Hope fluttered in her chest. “Could…could that work?”
He shrugged. “It’s certainly within his power. I saw him pardon Swift Nicks.”
“Who?” Massaging her brow, she dropped back onto the couch.
“The infamous highwayman, Jack Nevison.” Ford began pacing. “Early one morn he robbed a fellow in Kent who recognized him and threatened to turn him in. To give himself an alibi, he rode for York, arriving the same evening—”
“Impossible,” she burst out, never mind that she didn’t care to hear this since it had nothing to do with Trick. The ride to York took at least four days, more likely a week.
“Apparently not impossible when his life was at risk. He had friends at the taverns all along the Great North Road who supplied him with a fresh horse every hour. When he arrived in the town that evening, he hurried to the bowling green, in time to play a game of bowls with the mayor and other city functionaries. When he was brought to trial later, no less than six dignitaries could honestly swear he’d been in York that day, not Kent.”
“Then Charles had no need to pardon him.”
“But he had past crimes. The tale made the London rounds, and when Charles heard it, he commanded Nevison to court to tell the story himself. The king laughed until tears came to his eyes and then dismissed him with a signed and sealed pardon for all his prior misdeeds. I’ll never forget it. So you can see that Charles might be prevailed upon under the right circumstances.”
“Perhaps he can be swayed by a bit of humor,” Kendra said, “but how could that help Trick? There’s nothing funny about his situation.”
“True,” Jason admitted. “But when Charles hears only Roundheads were robbed, it may soften his heart.”
“Possible,” Ford said. “And let’s not forget that he knows and likes Trick as the Duke of Amberley.”
“And Trick just brought him all that treasure.” Kendra grasped at a wisp of hope. “But are you really willing to bring all of this up? Admit that my husband and the Black Highwayman are one and the same?”
“We’ll do whatever it takes,” Jason said. “Considering the alternative, I hardly think Trick will care if the Caldwell name is tarnished.”
“And our name?” Trick’s life took precedence for her—but he was her husband, not theirs.
Yet their expressions told her, unquestionably, they felt the same. Which chased away whatever resentment was left in her heart.
“Thank you,” she said softly, knowing they wer
e right. Not only about this, but about how she always jumped to conclusions without giving them the benefit of the doubt. “I know you married me to Trick with the best of intentions, and I shouldn’t have blamed you for his lies.” She drew a calming breath. “I’m sorry I got angry. It won’t happen again, I promise.”
Jason released a choked laugh. “Of course it will happen again. We’re family.”

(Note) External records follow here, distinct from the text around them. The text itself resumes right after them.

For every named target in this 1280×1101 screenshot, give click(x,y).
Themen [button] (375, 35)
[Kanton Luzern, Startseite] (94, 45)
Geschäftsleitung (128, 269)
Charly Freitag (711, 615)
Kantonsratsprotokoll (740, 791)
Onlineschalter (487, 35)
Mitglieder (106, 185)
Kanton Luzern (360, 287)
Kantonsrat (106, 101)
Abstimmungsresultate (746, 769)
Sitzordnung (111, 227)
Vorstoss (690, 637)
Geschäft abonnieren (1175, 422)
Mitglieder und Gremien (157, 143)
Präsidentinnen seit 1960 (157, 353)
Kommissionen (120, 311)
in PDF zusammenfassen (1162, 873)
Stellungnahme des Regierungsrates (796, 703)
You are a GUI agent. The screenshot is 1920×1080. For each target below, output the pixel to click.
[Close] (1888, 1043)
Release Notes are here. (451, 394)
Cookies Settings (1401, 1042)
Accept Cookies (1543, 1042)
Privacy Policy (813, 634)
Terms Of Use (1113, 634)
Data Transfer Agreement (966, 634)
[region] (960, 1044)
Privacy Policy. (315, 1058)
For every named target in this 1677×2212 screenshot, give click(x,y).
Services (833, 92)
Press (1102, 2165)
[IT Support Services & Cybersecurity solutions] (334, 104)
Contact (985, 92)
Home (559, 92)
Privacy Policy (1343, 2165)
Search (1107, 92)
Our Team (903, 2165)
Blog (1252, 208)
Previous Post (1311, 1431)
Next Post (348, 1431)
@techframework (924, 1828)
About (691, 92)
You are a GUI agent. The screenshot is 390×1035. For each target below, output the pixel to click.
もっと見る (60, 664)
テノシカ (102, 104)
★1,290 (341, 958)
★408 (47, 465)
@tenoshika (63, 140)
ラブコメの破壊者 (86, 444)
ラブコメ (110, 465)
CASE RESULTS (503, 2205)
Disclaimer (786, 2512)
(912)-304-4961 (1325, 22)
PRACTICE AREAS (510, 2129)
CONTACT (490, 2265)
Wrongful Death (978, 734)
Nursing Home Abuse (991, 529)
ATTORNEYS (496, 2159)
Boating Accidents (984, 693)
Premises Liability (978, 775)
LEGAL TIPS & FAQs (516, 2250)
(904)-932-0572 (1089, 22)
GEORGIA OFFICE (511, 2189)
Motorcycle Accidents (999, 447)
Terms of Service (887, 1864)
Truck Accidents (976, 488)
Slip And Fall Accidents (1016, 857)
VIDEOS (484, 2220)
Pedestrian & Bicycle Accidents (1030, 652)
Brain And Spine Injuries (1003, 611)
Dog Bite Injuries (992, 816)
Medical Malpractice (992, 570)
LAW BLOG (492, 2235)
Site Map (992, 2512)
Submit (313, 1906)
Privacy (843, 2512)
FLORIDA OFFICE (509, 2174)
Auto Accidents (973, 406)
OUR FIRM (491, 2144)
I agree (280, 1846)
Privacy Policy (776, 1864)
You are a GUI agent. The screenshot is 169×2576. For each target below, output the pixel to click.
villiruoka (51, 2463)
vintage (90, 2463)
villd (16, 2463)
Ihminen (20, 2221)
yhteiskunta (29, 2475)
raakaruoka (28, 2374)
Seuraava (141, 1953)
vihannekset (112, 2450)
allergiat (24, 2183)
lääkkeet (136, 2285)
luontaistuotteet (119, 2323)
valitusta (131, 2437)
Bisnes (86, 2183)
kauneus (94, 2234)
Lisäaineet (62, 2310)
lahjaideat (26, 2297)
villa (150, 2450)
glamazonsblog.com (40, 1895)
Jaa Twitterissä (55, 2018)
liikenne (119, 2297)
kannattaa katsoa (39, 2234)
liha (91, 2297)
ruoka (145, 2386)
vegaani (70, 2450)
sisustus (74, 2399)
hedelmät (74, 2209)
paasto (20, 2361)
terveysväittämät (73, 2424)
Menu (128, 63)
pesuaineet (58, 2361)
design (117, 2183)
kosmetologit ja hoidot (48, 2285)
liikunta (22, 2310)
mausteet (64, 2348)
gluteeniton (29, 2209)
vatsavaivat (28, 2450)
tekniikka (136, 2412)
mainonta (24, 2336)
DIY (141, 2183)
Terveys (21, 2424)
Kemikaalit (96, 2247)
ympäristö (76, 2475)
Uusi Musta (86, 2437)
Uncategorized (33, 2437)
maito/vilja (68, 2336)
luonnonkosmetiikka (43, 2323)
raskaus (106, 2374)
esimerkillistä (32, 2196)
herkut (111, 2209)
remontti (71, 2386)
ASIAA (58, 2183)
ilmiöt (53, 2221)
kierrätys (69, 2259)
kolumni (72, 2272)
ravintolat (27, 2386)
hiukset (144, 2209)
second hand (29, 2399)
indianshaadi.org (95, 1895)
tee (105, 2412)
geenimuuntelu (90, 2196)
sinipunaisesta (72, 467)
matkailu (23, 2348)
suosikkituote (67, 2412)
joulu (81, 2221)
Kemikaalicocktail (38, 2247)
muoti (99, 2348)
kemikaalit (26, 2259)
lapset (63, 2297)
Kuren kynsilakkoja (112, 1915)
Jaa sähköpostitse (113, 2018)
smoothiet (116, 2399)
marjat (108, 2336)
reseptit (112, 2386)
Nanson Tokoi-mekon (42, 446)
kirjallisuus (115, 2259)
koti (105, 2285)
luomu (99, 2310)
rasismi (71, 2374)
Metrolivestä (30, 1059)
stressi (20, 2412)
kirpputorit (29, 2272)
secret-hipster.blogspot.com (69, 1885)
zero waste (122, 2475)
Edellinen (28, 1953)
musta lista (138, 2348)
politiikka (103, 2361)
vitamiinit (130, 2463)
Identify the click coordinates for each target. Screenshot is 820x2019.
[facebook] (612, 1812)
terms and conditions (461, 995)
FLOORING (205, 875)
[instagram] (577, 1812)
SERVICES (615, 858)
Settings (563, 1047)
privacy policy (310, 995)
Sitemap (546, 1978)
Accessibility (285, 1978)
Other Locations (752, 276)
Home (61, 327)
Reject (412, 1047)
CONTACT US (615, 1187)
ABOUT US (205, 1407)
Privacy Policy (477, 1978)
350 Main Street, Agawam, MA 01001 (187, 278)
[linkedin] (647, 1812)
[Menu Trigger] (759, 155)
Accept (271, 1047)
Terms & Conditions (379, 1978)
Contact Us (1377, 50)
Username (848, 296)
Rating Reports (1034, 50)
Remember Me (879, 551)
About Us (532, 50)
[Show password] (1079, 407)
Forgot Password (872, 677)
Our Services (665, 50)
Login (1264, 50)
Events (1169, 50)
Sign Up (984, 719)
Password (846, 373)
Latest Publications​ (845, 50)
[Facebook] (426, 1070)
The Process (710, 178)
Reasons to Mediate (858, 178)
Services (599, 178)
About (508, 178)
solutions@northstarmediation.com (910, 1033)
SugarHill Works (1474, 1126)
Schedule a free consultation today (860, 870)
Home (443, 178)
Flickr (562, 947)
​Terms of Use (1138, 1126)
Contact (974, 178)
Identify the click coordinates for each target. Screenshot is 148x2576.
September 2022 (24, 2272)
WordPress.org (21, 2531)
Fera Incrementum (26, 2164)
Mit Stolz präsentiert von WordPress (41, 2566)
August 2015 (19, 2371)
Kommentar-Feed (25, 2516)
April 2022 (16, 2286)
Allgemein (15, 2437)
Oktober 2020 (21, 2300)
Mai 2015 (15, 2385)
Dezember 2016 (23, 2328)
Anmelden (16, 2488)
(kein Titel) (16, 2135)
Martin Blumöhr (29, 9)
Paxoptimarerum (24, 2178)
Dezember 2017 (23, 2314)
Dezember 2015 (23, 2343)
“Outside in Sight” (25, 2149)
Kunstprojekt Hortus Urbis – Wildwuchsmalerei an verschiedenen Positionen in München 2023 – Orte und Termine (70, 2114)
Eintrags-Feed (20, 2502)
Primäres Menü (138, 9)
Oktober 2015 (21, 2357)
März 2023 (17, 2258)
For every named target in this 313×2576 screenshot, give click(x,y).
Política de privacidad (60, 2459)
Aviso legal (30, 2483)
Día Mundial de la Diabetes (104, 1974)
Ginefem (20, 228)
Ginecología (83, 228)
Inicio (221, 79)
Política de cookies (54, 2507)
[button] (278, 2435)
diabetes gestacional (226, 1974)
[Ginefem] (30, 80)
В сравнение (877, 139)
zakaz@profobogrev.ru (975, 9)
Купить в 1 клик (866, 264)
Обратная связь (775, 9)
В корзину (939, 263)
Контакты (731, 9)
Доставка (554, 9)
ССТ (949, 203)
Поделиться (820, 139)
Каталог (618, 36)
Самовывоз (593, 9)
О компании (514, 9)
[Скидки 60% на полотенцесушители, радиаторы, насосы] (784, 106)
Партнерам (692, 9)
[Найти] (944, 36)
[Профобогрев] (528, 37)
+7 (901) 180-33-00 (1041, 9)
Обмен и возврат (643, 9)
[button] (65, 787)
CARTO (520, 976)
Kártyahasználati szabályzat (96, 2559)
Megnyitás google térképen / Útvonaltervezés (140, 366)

Ford’s blue eyes twinkled. “Besides, those times when you storm off not speaking to us are the only peace and quiet we get around here.”
“We’re your brothers,” Jason said, “and we’ll always be here for you to lean on.”
“And abuse,” Ford chimed in. “That’s part of our being family, too.”
Once she’d told Trick something similar. Her eyes flooded at the memory. “But I’m going to try to do better anyway. I love you both.”
“We never doubted it,” Jason told her. “Shall we go ask for that pardon?”
“It cannot hurt to ask,” she said with a sigh.
No matter that the Chases and Trick were all intimates of Charles, she had little confidence they’d get him to pardon another infamous highwayman. One prank on that order made for a rollicking good story—Charles might feel that twice would make him look like a man with no care for his subjects’ welfare. Appearances counted in politics.
Besides, the king might not even be at Whitehall for all they knew.
But they had to try. She began to rise. “Let’s go ask now. I have my doubts this will work, but the sooner we find out, the better. Trick is ill.”
“You’re staying here.” The gentle, forgiving smile on Jason’s face disappeared as he pushed her down to the couch and shoved the wine back into her hands. “Ladies are rarely granted audiences, as you’re surely aware, unless they take place in the Royal Bedchamber. Just sit tight, and we’ll be back before you know it.”